The Third Circuit held that 18 U.S.C. § 48, the federal law that criminalizes depictions of animal cruelty, is an unconstitutional infringement on free speech rights guaranteed by the First Amendment. The defendant was convicted after investigators arranged to buy three dogfighting videos from defendant in sting operation. Because the statute addresses a content-based regulation on speech, the court considered whether the statute survived a strict scrutiny test. The majority found that the conduct at issue in § 48 does not give rise to a sufficient compelling interest. Cert. was granted in April of 2009 by the U.S. Supreme Court.

Documents:  pbusfdstevens_amicus_HSUS_Third_ Circuit.pdf pbusfdstevens_petitioner_brief.pdf pbusfdstevens_petitioner_appendix.pdf pbusfdstevens_amicus_Center_Administration_Criminal_Law.pdf pbusfdusstevens_amicus_american_law_professors.pdf pbusfdstevens_amicus_ASPCA.pdf pbusfdstevens_amicus_ALDF.pdf pbusfdstevens_amicus_HSUS.pdf pbusfdusstevens_amicus_isar.pdf pbusfdstevens_amicus_Northwest_Animal_Rights_Network.pdf pbusfdstevens_amicus_state_AGs.pdf pbusfdstevens_amicus_Wash_Legal_Foundation.pdf

Third Circuit Court of Appeals:

Summary of Third Circuit's opinion  (533 F.3d 218 (C.A.3 (Pa.),2008)

The Third Circuit held that 18 U.S.C. § 48, the federal law that criminalizes depictions of animal cruelty, is an unconstitutional infringement on free speech rights guaranteed by the First Amendment. The defendant in this case was convicted after investigators arranged to buy three dogfighting videos from defendant in sting operation.  Because the statute addresses a content-based regulation on speech, the court considered whether the statute survived a strict scrutiny test.

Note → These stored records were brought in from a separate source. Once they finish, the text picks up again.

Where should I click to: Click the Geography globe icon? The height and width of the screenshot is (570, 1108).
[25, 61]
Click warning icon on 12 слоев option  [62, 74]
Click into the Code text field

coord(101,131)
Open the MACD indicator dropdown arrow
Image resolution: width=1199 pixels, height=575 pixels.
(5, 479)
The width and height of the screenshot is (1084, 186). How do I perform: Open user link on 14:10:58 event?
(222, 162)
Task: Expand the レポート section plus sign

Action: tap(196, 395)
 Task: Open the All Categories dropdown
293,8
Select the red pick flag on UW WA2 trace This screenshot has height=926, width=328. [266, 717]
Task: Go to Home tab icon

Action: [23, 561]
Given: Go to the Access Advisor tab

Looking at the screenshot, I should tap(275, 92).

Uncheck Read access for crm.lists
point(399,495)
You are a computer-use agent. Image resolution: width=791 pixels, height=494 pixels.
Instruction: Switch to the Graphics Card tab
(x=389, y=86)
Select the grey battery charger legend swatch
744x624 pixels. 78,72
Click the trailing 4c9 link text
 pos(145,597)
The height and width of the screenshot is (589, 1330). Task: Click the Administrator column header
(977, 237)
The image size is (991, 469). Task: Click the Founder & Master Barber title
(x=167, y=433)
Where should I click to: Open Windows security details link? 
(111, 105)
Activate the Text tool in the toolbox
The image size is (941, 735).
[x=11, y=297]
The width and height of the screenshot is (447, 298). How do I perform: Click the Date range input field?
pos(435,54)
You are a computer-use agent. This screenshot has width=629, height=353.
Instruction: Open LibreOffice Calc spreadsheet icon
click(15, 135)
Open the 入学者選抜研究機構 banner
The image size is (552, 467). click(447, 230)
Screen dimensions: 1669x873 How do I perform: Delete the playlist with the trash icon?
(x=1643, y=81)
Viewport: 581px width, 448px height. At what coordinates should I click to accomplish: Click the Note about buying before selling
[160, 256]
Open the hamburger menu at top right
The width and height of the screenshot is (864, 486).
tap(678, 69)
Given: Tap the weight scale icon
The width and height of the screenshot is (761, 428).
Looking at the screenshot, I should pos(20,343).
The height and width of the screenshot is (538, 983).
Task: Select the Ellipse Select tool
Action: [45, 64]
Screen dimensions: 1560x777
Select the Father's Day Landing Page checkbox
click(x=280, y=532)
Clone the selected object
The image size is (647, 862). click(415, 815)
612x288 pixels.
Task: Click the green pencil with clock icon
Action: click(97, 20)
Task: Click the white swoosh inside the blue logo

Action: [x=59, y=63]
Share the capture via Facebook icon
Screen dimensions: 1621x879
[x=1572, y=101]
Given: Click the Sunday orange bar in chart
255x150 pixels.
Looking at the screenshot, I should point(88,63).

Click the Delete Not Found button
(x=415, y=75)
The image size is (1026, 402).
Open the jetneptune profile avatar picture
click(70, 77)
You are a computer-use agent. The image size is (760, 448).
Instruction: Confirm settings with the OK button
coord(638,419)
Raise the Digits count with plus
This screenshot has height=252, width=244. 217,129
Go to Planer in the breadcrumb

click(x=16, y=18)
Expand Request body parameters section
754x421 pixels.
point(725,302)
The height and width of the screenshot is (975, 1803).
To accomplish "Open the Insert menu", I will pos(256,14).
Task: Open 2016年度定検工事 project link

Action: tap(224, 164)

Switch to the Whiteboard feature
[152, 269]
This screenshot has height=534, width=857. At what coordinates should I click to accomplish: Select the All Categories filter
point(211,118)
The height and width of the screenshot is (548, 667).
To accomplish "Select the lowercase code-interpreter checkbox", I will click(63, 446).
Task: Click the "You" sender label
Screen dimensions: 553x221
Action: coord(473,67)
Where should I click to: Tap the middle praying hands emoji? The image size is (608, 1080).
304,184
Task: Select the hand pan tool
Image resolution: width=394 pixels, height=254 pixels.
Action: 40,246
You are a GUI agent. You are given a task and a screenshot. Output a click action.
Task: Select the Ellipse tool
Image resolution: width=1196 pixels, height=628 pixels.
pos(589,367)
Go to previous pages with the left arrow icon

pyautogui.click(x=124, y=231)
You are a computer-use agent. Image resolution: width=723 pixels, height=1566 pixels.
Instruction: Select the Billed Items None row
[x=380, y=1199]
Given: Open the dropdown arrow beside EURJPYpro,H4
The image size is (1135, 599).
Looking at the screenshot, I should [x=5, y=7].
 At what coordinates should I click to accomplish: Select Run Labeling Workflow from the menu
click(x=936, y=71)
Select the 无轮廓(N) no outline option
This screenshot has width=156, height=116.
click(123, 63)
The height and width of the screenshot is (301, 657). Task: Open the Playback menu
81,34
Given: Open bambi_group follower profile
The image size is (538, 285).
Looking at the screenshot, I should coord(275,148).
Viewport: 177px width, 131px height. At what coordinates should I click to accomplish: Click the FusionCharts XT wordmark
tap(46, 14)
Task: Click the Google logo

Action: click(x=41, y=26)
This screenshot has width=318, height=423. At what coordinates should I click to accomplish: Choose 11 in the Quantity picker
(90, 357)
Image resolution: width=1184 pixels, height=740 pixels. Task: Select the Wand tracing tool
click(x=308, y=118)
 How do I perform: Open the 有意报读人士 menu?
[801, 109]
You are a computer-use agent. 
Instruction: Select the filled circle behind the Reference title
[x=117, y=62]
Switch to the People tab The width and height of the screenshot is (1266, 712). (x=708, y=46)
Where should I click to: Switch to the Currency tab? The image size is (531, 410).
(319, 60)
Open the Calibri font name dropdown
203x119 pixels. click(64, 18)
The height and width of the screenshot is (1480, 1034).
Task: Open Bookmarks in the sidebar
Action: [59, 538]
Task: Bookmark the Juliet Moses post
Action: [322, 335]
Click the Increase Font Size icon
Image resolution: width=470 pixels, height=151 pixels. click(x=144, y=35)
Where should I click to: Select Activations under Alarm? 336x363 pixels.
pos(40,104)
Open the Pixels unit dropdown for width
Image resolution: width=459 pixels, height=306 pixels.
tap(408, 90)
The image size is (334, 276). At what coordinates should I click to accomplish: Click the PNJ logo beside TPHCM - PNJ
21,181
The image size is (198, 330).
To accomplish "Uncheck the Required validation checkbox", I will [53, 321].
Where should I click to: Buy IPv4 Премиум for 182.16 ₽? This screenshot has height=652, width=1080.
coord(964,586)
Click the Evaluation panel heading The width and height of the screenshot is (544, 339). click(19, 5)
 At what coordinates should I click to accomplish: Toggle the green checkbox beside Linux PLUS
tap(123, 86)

The majority was unwilling to extend the rationale of Ferber outside of child pornography without direction from the Supreme Court.  The majority found that the conduct at issue in § 48 does not give rise to a sufficient compelling interest.  Relying on the Supreme Court case concerning religious animal sacrifice (Church of the Lukumi Babalu Aye) together with the fact that the Court has not expanded the unprotected speech categories in a generation, the court felt that a lower federal court should not extend those categories of unprotected speech. The court also stated that a compelling interest must relate to the well-being of humans, not animals. Further, the court found that in order to serve the purported compelling government interest of preventing animal cruelty, the regulation of these depictions must somehow aid in the prevention of cruelty to animals. The court found that the desensitization of individuals to act of cruelty does not rise to the level of supporting this compelling interest. Thus, said the court, § 48 is not narrowly tailored using the least restrictive means. The dissent found that the speech at issue in this case "possesses the essential attributes of unprotected speech identified generally in Chaplinsky and of child pornography as discussed in Ferber." The Government has a compelling interest in eradicating animal cruelty; the depictions of animal cruelty are intrinsically related to the underlying animal cruelty. Moreover, the dissent found the market for videos of animal cruelty "incentivizes the commission of acts of animal cruelty, and such depictions are of de minimis value." The dissent was careful to point out that this statute does not broadly ban all depictions of criminal activity, but rather "merely one prohibiting depictions of a narrow subclass of depraved acts committed against an uniquely vulnerable and helpless class of victims."